Luckily, today those women are in the minority. During his 1994 State of the Union address, President Clinton announced, "The American people have got to want to change from within if we're going to bring back work and family and community. We cannot renew our country when, within a decade, more than half of the children will be born into families where there has been no marriage." In fact, the radical feminist animosity to marriage is not widely shared by any group within American society, rich or poor, black, Hispanic or white. It would be a tragedy for America's children and families if the NOW Legal Defense Fund and similar radical groups succeeded in their efforts to block or cripple the president's healthy marriage proposal.

 

The problem is that, in Congress, such major feminist organizations enjoy considerable influence. These groups, boxed in by the tired ideas of the past, are spearheading the opposition to the president's healthy marriage initiative.

 

Marriage, as an institution, has enormous economic benefits for mothers and children. Heritage Foundation research has shown that children raised by never-married mothers are seven times more likely to be poor when compared to children raised in intact married families. In addition, a Heritage Foundation analysis of the National Longitudinal Survey of Youth shows that stable marriage dramatically improves the emotional well being of children.
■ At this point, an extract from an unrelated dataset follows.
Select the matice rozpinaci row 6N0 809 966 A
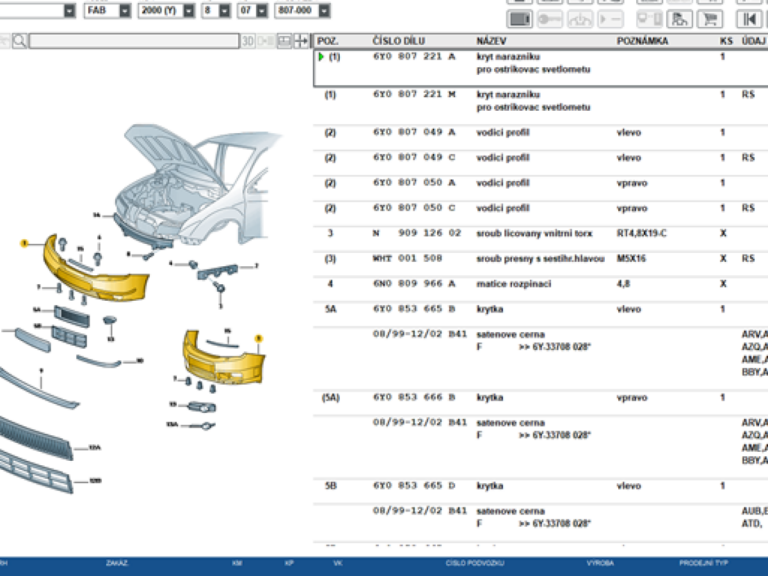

And a 1998 "General Social Survey" by the National Opinion Research Center showed married people are more that twice as likely to be happy as divorced or never married people are.

 

The president wants to help support that, and Congress should ignore radical feminists and support him. After all, spending $300 million to build healthy marriages is a small investment that will pay big long-term dividends.

 

Melissa Pardue is the Harry and Jeanette Weinberg Fellow in Social Welfare Policy at The Heritage Foundation.